42 Large-Cap Firms Agree to Declassify Their Boards

Forty-two large-cap companies have agreed to declassify their boards in response to shareholder proposals, according to Harvard Law School’s Shareholder Rights Project (SRP), which is coordinating this investor campaign.  

Twenty-one of those firms have said in regulatory filings that they plan to present management proposals to eliminate staggered board terms. Among those companies are Alcoa, BlackRock, Cigna, Janus Capital, McDonald’s, Newell Rubbermaid, Owens-Illinois, and Stanley Black and Decker.  

“All of these companies should be commended for their responsiveness to shareholder concerns and their willingness to move to annual elections,” Harvard’s SRP said in a press release. 

The SRP reports that these settlements represent about one-third of the S&P 500 index that had classified boards at the start of this year. As recently as 2004, 56 percent of large-cap firms had staggered board terms (typically, three classes of directors who each serve a three-year term), according to ISS data.   

The settlements are a result of an expanded shareholder campaign this year; investors have filed more than 80 proposals that ask large-cap companies to declassify their boards and hold annual elections for all directors. The proponents include the North Carolina State Treasurer (25 proposals), the Illinois State Board of Investment (25 resolutions), the Nathan Cummings Foundation (17), the Los Angeles County Employees Retirement Association (15), and the Ohio Public Employees Retirement System (four). 

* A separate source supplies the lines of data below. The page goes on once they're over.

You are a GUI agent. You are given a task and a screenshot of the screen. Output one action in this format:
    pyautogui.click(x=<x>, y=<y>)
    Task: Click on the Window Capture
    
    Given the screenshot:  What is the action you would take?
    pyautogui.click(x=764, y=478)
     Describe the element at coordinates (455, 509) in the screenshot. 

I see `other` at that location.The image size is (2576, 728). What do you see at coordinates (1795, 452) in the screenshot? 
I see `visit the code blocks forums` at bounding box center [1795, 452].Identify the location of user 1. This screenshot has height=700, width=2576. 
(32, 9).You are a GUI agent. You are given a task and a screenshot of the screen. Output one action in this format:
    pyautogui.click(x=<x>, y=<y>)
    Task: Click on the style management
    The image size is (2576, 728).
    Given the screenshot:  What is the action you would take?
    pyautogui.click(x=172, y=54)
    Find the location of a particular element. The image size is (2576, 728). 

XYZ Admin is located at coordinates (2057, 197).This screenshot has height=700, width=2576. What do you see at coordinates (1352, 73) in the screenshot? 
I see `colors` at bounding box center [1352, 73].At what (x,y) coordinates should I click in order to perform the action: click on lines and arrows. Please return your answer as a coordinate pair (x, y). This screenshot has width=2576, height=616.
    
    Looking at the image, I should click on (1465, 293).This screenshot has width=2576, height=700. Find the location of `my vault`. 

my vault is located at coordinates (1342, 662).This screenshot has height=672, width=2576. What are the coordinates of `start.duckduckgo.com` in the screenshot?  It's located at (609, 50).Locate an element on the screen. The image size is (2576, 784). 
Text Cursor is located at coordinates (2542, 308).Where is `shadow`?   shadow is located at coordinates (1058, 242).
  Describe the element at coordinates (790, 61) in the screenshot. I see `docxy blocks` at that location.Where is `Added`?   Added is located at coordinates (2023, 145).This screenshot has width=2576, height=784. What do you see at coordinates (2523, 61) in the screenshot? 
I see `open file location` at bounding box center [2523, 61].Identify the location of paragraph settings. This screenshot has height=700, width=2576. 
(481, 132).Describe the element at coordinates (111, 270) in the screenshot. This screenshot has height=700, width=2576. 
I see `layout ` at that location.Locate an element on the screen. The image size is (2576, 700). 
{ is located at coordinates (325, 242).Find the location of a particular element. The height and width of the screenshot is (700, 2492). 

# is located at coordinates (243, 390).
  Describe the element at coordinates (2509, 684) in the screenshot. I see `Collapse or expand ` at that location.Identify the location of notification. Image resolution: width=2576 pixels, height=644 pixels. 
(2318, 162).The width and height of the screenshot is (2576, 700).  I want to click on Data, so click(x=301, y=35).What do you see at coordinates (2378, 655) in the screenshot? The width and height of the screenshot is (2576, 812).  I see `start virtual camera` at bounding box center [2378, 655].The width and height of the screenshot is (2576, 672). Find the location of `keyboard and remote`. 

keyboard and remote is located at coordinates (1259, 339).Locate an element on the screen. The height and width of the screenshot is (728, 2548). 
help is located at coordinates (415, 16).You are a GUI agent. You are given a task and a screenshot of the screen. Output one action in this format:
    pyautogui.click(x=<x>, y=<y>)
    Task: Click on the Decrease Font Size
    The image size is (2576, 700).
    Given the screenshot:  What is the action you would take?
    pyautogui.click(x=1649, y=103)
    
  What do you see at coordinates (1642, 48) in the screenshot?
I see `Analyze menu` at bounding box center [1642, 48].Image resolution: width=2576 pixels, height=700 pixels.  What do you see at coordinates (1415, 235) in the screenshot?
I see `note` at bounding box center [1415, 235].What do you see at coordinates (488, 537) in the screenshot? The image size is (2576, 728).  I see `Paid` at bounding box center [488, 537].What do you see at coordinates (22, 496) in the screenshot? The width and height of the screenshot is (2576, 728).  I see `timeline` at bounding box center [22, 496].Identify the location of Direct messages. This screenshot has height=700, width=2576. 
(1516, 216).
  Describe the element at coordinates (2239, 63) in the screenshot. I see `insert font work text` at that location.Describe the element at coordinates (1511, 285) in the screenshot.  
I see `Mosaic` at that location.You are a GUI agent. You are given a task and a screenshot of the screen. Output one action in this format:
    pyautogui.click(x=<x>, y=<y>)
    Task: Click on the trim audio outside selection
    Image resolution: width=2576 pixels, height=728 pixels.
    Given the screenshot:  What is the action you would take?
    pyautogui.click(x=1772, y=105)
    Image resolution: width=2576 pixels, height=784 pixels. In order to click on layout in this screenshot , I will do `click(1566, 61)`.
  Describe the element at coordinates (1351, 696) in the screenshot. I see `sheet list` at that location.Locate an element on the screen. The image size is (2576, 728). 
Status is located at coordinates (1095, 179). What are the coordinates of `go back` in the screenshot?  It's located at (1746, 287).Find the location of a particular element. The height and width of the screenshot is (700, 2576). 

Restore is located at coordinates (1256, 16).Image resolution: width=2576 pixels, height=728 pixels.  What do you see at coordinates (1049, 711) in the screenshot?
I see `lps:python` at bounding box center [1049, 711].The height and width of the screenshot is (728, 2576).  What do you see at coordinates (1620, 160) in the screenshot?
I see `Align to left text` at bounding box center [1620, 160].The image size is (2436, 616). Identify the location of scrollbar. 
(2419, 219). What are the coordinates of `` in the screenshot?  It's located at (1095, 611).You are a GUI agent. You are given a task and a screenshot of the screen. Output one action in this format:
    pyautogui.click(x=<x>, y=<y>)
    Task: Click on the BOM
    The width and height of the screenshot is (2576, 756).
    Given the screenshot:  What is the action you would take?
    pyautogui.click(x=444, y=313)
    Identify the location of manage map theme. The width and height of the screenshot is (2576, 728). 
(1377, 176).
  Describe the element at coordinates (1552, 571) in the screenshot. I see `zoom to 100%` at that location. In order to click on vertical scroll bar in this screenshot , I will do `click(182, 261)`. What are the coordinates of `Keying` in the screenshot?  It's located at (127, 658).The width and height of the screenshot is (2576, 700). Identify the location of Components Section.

The proponents assert that annual board elections are a best practice and “could make directors more accountable and thereby contribute to improving performance and increasing firm value.”

Investor support for board declassification has increased in recent years. In 2011, shareholder declassification proposals averaged more than 74 percent approval (of votes cast), the highest support for any resolution topic that year, according to ISS data.  At early meetings this season, these proposals have continued to win strong support, earning 77.2 percent approval at Emerson Electric and an 85.2 percent vote at Johnson Controls, according to ISS data. A shareholder resolution earned almost 98 percent support at Modus Link after management endorsed it. 

Wachtell, Lipton, Rosen & Katz, which represents companies, has criticized the Harvard SRP campaign. “Staggered boards have been part of the corporate landscape since the beginning of the modern corporation. They remain an important feature to allow American corporations to invest in the future and remain competitive in the global economy,” the law firm said in a client alert.